On-Device Pre-Filter to Reduce Load
For text fields in forums and marketplaces, install light on-device filter based on TFLite Text Classification model (~1.5 MB). It filters out 70–80% of obvious spam without network request:
// Android: TFLite inference before sending
class SpamPrefilter(context: Context) {
private val interpreter: Interpreter
private val tokenizer: BertTokenizer
init {
val model = FileUtil.loadMappedFile(context, "spam_lite.tflite")
interpreter = Interpreter(model)
tokenizer = BertTokenizer.createFromAsset(context, "vocab.txt")
}
fun isLikelySpam(text: String): Boolean {
val inputIds = tokenizer.tokenize(text).toIntArray()
val output = Array(1) { FloatArray(2) }
interpreter.run(arrayOf(inputIds), output)
return output[0][1] > 0.85f // spam confidence threshold
}
}
Edge cases (confidence 0.6–0.85) sent to server model. Obvious spam blocked immediately. Reduces API requests roughly threefold.
Bot Protection on Registration
For account creation flow integrate Google Play Integrity API (Android) and DeviceCheck (iOS). Both provide token verifiable on server — confirms request came from real device, not emulator or Appium script. Not a silver bullet, but raises cost of spam registration for attacker.
Process
Audit spam types in app: text flooding, fake accounts, like accumulation, content duplication.
Design signals: behavioral metadata client should collect and transmit.
Develop on-device pre-filter and server classification.
Tune threshold values: auto-block vs human review queue.

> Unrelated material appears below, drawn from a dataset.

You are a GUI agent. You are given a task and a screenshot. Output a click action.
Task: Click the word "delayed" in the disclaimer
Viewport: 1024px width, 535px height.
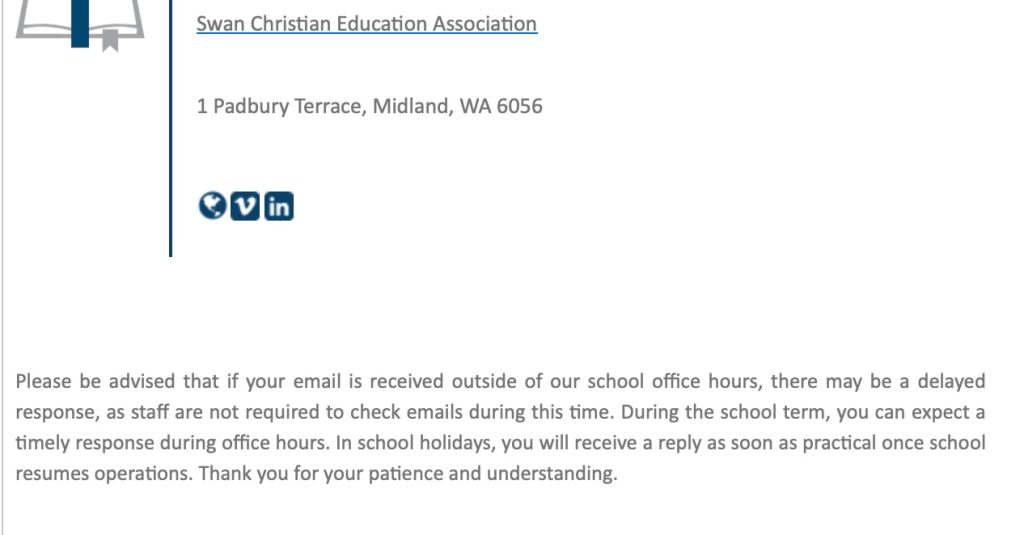pos(952,381)
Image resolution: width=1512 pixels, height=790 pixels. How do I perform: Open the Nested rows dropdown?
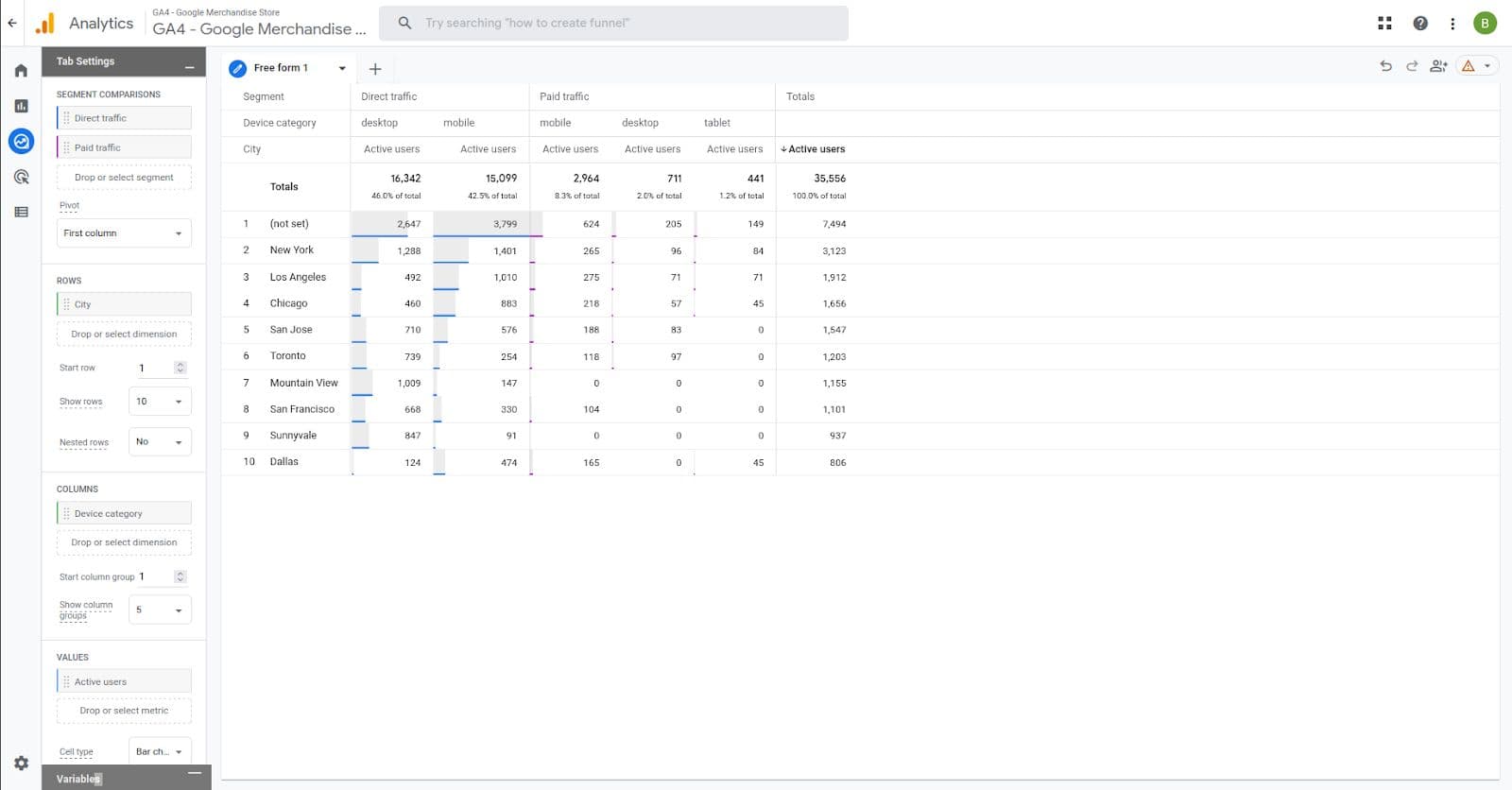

Monitor false positive rate via Grafana/Datadog — first week in "shadow" mode (log, don't block).
Timeline Guidance
Basic server classification with behavioral signals — 5–7 days. On-device pre-filter on TFLite + Play Integrity / DeviceCheck — 3–4 more days. Full system with moderation dashboard and feedback loop for model retraining — 3–5 weeks.